The original Ezra Klein piece is here: ‘Obama revealed: A moderate Republican’. Believe me, the conversation has gone viral with folks like The National Review (Be forewarned if you go there, it’s a putrid thread.) on line taking the bait. Booman even twists himself into a world class logic pretzel trying to say this is good news because it means Obama’s policies are “mainstream”. Joseph Romm at The Grist discusses the climate policy even further.
In the climate bill debate of the past two years, Obama and the Democrats embraced Republican ideas in an effort to minimize or avoid the partisanship inherent in other approaches that had been explicitly rejected by Republicans, including a tax and a massive ramp up in clean energy funding, as I’ve argued.
But Klein makes an effective case that it simply didn’t matter how reasonable or centrist or business-friendly a strategy environmentalists and progressive politicians pursued (or might have pursued). The Republicans simply were committed to stopping Obama from appearing bipartisan.
The Dems keeps getting suckered by Republicans the way Charlie Brown keeps getting suckered by Lucy. But the difference is that the GOP’s strategy wasn’t even a secret.
Ah, here’s the deal. Romm ties back to Thoma’s question. Why all this goose stepping to the right? Easy. It was the Republican strategy of say not to everything. They had to go further right to say no. Now, we’re in policy measures that are from John Birch Society land. Finally, the Democratic Congress said no more compromises when Planned Parenthood went on the chopping block. They also decided to get what they could get done before Boehner took over the house. We saw a few last minute Democratic Policies get passed but it was only due to the folks in Congress. Obama just went along because, hell, a win is a win, right?
Senate minority leader Mitch McConnell told The New York Times in March 2010, “It was absolutely critical that everybody be together because if the proponents of the bill were able to say it was bipartisan, it tended to convey to the public that this is O.K., they must have figured it out.” Why? As McConnell blurted out right before the 2010 midterm elections, “The single most important thing we want to achieve is for President Obama to be a one-term president.”

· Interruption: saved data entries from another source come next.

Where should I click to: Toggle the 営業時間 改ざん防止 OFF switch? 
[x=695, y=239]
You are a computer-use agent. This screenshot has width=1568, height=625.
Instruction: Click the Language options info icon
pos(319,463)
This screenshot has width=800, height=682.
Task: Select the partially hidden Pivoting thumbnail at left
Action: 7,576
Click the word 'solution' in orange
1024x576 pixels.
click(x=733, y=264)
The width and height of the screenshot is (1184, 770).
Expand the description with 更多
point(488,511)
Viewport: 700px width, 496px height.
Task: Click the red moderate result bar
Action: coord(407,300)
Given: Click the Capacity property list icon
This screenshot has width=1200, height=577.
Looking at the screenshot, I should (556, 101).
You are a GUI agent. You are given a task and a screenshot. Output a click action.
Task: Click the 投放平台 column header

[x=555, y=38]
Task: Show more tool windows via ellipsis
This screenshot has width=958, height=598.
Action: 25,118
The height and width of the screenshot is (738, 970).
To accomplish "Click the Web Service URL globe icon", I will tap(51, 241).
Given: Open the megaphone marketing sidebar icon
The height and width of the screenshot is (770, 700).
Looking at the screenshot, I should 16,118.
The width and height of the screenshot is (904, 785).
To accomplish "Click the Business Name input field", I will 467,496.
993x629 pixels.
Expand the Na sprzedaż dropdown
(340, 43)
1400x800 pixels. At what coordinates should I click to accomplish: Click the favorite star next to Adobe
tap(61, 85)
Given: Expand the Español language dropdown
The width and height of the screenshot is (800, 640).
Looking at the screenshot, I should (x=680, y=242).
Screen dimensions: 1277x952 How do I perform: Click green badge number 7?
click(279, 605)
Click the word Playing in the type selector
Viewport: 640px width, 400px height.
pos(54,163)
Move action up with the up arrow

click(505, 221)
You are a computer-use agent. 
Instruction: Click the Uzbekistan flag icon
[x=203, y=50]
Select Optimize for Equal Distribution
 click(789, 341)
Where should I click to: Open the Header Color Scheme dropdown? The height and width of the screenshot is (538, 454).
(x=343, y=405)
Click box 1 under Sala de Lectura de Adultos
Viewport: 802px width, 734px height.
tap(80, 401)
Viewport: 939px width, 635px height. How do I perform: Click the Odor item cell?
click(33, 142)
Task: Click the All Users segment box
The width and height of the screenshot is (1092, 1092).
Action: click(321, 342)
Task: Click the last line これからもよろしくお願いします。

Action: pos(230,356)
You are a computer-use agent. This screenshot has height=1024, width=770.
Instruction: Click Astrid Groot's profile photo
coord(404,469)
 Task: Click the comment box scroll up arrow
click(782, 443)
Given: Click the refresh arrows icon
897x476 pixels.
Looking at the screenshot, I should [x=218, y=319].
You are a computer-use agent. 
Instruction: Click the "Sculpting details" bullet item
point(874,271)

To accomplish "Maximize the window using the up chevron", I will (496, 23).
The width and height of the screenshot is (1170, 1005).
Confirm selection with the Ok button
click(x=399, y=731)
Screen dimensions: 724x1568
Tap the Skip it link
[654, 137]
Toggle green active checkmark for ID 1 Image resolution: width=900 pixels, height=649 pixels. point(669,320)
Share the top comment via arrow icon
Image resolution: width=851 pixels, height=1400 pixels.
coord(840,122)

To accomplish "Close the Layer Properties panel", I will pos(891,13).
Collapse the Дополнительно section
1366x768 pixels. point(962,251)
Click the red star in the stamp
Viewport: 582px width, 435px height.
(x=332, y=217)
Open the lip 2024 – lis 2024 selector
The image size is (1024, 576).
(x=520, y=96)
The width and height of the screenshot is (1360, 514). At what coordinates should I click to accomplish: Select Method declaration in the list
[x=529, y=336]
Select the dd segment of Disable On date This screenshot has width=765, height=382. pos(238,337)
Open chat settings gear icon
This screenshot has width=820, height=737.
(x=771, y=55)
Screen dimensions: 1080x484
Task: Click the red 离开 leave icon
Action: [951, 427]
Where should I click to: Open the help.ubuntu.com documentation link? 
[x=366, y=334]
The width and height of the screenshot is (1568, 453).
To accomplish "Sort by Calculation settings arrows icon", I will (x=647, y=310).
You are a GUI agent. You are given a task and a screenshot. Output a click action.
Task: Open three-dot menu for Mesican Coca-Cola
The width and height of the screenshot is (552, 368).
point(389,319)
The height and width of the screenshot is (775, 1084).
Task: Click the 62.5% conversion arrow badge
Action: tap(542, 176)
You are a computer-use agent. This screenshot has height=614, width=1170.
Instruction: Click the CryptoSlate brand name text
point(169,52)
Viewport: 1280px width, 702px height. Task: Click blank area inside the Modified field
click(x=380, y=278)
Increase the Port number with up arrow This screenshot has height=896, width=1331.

Obama kept proposing “conservative” policy at the onset. The Republicans announced they would sabotage it from the get go. This is something we complained about and pointed out here and elseblog for years. Obama’s opening policy moves were always a compromise position for real Democrats. He never was worried about putting policy out there with a real Democratic stamp on it because issues aren’t important to him. This President desperately wanted to pass anything with his name on it that would be called success. I frequently argued he wanted to makes sure there was a Health Plan that went through just to show he could do it when the Clintons couldn’t do it. He threw the Democratic plans over board almost immediately including the wildly popular single payer option. Dumping women’s access to private insurance with access to abortion was his final compromise maneuver to pass the silly thing. He’s thrown policies to the wind that have been basic Democratic Platform staples every chance he’s been in office. The Republicans were never going to act satisfied and were going to keep goosestepping further right. It was their announced strategy. He was more than willing to go right along with them because his proclivities are rightish anyway and he just wants the win.
So, my big question is why didn’t these folks see this coming all along like we did? Then a follow-up, what good does all this discovery now do three years too late?
Of course, if you read the Republican blogs, they’re still screaming Obama’s a socialist and Klein’s a fool. If you hit the partisan Democrats, the pretzel logic maneuvers are as obvious as Booman’s trying to find the sunny side up.
I’ll I can say is we told them so. Follow that up by a we are so f’d.